I previously wrote about a Federal Circuit decision with a bit of an odd fact pattern. There was some kind of joint development between the University of New Mexico (UNM) and Sandia. A Sandia inventor assigned a resulting patent, the ‘998 patent, to UNM instead of his employer, Sandia. UNM then assigned the patent to Sandia. UNM (actually a successor in interest, STC.UNM) later asserted a different patent against defendant Intel. But the patent asserted had been terminally-disclaimed with the ‘998 patent, so, in order to have any case at all, STC.UNM had to say that Sandia was a co-owner, or the patent would have been unenforceable.
But that decision created a new problem for STC.UNM, which is that all patent co-owners have to be joined but Sandia didn’t want to participate in the suit, preferring to remain “neutral.” STC.UNM therefore moved under Federal Rule of Civil Procedure 19 to have Sandia involuntarily joined.
A panel of the Federal Circuit held that substantive patent law gives a co-owner the right not to be joined and, since procedural law cannot abridge substantive law, the suit would be dismissed because not all co-owners could be joined. STC.UNM filed for a rehearing in banc, which was denied.
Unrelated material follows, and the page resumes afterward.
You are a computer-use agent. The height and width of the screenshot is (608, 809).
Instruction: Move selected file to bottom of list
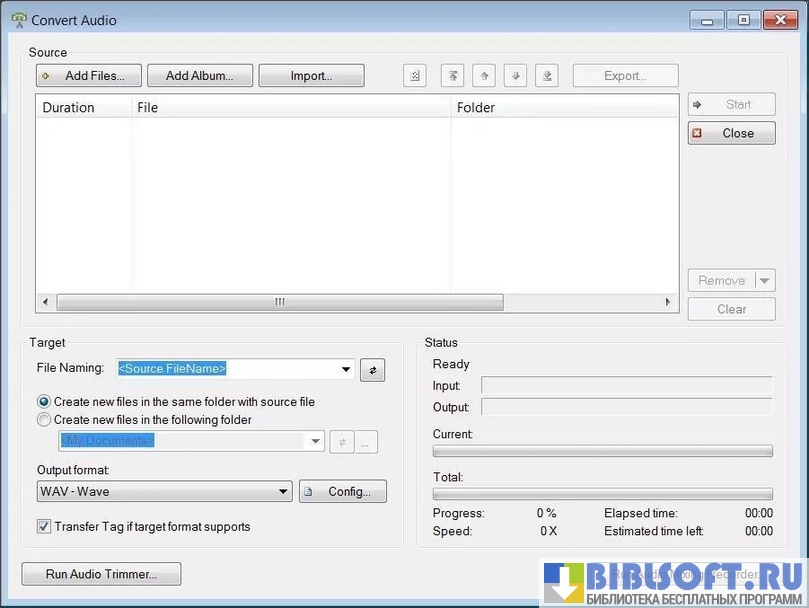(546, 76)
But there were two strong dissents from the denial, one by Judge Newman and one by Judge O’Malley. Judge Newman’s dissent focused on the exceptionalism of categorically exempting patent suits from the reach of Rule 19. Judge O’Malley attacked the basic premise that all co-owners must be joined, arguing that it “is predicated upon a series of misinterpretations and misstatements of that purported authority.” Judge O’Malley’s dissent is, in my opinion, a good demonstration of how “black letter” law sometimes is the result of extensions of the law over time that eventually reach a place far different from where the rule started.
Some theorize that its teed up for the Supreme Court (paywall).
STC.UNM v. Intel Corp., No. 2013-1241 (Fed. Cir. Sept. 17. 2014)(denial of rehearing en banc).